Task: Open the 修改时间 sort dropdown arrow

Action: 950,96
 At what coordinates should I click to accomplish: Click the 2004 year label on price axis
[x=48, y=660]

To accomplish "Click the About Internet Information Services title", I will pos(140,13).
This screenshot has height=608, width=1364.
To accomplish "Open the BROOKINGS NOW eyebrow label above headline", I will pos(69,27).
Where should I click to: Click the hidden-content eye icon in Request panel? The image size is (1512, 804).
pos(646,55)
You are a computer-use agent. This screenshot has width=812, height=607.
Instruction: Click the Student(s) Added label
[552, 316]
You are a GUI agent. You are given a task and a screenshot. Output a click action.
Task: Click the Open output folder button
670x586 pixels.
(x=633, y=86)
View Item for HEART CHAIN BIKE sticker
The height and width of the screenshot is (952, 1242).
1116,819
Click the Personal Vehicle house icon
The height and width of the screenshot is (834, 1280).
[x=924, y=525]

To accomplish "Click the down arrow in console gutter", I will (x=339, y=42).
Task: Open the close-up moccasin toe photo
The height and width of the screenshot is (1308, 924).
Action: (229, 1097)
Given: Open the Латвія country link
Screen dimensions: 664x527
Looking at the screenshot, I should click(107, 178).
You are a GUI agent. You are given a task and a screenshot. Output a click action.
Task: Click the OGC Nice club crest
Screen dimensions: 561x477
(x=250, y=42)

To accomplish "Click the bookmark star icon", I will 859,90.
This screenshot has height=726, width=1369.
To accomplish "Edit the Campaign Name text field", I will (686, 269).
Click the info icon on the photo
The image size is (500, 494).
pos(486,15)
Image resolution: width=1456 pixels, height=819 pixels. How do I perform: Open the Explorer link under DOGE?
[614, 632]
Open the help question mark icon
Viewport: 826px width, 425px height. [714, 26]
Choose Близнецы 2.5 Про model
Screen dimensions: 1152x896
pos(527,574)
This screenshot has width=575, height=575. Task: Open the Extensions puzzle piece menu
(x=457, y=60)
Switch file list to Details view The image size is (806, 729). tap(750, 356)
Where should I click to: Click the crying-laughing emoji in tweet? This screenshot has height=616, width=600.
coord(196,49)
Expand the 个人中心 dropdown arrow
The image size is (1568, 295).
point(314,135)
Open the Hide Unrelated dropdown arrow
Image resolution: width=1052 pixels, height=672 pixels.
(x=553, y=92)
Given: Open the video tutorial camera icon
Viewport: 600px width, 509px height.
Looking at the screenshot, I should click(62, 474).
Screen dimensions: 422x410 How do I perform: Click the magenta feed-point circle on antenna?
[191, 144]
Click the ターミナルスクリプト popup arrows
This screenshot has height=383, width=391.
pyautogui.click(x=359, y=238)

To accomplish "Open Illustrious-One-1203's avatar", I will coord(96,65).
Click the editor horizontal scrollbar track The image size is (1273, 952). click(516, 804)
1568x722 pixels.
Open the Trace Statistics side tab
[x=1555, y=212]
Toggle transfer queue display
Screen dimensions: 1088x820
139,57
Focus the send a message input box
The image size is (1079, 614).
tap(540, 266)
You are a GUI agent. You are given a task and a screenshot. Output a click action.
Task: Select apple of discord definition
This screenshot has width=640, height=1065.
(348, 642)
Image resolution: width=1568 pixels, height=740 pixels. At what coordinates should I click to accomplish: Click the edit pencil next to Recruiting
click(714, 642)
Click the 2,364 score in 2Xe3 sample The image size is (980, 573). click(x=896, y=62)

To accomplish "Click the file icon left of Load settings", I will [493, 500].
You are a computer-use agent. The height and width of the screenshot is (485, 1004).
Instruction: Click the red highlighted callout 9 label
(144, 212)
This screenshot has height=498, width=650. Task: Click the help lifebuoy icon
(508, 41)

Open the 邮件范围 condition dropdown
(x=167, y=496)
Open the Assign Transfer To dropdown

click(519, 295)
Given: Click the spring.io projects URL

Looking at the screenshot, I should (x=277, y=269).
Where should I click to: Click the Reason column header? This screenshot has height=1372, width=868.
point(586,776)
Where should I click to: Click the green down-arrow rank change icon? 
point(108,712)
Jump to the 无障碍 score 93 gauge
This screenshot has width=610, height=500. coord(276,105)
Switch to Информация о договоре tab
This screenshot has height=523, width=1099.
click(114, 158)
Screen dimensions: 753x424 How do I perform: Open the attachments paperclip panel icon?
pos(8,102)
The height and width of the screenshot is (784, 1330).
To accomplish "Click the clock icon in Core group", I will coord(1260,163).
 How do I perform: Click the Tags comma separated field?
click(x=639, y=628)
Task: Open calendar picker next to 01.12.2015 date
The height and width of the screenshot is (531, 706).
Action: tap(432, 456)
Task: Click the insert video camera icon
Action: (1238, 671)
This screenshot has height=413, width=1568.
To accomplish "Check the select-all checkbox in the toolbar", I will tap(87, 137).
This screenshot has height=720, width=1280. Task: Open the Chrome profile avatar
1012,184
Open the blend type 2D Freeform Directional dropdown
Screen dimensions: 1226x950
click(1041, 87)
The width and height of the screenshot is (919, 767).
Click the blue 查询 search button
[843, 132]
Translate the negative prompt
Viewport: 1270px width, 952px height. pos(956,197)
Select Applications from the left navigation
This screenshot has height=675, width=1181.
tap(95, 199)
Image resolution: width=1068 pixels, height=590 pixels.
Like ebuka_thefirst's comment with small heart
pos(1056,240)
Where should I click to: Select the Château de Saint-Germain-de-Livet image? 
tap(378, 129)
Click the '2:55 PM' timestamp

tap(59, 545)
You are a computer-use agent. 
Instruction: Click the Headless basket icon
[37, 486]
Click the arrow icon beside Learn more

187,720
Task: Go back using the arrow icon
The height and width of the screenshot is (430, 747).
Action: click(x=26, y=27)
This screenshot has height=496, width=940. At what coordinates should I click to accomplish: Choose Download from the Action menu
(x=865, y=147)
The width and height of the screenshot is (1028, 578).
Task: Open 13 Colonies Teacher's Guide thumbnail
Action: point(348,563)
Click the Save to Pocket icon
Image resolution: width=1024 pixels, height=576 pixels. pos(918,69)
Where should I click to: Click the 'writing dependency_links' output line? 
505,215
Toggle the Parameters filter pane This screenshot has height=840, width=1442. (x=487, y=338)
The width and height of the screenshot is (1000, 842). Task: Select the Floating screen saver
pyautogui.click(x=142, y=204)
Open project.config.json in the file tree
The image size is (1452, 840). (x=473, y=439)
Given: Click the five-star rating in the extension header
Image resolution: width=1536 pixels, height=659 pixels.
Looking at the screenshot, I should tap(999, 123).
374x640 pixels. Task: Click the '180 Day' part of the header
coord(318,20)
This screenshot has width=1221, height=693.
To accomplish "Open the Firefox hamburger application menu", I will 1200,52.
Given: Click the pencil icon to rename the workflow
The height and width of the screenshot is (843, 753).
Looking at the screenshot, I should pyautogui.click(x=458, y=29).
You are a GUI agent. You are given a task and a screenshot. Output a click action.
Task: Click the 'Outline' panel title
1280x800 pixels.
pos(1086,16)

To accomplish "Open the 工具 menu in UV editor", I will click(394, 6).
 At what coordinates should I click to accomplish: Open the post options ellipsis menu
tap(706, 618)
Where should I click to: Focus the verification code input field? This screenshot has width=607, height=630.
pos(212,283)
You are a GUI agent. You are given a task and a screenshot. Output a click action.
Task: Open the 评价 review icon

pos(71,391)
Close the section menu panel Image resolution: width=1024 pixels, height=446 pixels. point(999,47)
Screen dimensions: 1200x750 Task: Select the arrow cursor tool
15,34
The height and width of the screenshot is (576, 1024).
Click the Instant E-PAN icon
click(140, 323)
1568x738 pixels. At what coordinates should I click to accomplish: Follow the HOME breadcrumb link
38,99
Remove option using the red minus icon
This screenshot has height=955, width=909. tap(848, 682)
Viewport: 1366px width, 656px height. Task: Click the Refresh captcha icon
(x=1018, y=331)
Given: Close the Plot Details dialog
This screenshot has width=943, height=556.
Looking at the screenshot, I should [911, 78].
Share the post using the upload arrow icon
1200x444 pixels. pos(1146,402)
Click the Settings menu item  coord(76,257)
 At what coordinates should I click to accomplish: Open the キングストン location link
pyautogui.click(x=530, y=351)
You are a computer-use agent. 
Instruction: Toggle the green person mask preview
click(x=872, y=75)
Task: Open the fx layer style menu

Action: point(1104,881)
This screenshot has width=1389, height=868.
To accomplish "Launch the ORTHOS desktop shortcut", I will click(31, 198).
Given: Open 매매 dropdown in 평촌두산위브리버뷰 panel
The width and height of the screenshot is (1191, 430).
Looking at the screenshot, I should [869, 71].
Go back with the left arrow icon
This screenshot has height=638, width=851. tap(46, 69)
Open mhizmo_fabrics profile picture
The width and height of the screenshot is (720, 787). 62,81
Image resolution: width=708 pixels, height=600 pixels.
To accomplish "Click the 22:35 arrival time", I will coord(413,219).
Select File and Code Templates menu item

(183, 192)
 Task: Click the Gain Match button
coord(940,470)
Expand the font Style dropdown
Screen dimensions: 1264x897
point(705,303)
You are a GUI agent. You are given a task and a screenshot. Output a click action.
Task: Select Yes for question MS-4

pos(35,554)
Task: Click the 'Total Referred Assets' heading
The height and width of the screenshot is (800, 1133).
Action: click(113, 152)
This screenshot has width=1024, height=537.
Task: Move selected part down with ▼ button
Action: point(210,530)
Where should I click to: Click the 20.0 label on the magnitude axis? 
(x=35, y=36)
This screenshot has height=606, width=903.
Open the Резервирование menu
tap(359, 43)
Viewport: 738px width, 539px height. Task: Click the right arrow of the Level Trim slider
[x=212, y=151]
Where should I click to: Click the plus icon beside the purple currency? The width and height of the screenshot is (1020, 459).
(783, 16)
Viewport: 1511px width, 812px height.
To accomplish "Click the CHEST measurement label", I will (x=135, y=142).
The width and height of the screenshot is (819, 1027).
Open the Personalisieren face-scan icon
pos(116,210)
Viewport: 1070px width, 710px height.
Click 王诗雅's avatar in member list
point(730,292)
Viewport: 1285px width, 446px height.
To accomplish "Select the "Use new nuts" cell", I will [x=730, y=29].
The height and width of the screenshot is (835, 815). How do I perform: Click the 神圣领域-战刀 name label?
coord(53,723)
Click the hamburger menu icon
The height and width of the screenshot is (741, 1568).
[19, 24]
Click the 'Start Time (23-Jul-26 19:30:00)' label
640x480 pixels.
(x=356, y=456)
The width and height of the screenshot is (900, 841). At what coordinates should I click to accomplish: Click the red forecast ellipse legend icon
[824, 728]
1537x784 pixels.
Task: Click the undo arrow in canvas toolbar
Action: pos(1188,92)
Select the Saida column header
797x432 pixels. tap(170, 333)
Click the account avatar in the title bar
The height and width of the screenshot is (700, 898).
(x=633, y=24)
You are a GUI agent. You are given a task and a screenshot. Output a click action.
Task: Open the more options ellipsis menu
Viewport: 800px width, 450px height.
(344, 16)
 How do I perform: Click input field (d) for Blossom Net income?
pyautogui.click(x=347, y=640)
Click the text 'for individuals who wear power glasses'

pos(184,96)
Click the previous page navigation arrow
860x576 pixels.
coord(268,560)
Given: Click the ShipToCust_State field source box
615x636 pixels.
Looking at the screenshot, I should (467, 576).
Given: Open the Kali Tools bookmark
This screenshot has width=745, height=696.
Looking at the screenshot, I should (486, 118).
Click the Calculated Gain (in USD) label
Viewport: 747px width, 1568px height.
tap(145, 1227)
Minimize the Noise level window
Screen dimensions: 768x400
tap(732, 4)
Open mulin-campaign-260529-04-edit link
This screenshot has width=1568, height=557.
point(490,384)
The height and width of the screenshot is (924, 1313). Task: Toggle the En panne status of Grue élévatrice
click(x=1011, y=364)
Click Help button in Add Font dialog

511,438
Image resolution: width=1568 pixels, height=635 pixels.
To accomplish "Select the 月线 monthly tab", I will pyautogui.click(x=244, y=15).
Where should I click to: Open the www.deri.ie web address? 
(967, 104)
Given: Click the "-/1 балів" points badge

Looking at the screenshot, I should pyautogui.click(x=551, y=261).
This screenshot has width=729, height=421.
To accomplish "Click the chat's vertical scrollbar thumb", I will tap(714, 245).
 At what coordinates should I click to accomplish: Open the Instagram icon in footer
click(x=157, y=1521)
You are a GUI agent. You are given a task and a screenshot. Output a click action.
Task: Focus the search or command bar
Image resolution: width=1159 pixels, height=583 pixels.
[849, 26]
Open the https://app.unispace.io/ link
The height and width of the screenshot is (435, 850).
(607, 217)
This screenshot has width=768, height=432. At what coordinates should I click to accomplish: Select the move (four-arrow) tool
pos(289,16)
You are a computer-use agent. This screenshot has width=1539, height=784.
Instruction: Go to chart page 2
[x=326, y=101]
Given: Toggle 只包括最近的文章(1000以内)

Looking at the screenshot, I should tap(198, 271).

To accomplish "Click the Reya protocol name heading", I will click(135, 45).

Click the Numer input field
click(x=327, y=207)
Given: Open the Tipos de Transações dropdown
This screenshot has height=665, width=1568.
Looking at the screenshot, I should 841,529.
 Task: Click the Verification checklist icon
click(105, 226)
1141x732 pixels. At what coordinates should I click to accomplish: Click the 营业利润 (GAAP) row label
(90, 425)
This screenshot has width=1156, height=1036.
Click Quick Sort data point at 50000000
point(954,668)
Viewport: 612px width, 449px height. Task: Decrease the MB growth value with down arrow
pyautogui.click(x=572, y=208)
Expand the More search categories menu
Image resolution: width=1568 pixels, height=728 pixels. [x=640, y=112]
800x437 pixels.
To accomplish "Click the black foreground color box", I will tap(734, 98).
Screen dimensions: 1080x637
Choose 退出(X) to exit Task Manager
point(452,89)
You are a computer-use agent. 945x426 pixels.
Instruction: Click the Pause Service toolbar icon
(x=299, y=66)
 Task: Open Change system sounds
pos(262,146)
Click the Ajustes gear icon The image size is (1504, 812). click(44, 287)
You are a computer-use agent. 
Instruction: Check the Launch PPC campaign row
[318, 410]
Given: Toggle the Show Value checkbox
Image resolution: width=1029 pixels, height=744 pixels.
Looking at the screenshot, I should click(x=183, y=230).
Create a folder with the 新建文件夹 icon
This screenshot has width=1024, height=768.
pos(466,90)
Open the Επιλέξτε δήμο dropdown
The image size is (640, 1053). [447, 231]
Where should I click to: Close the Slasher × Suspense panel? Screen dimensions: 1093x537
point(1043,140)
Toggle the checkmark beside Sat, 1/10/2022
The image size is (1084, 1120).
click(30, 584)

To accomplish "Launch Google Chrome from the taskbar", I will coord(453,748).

__EXERCISE GOAL__
Retrieve each line of the data in which the word "hamburger" can be found.

__TASK OUTPUT__
To accomplish "Open the Firefox hamburger application menu", I will 1200,52.
Click the hamburger menu icon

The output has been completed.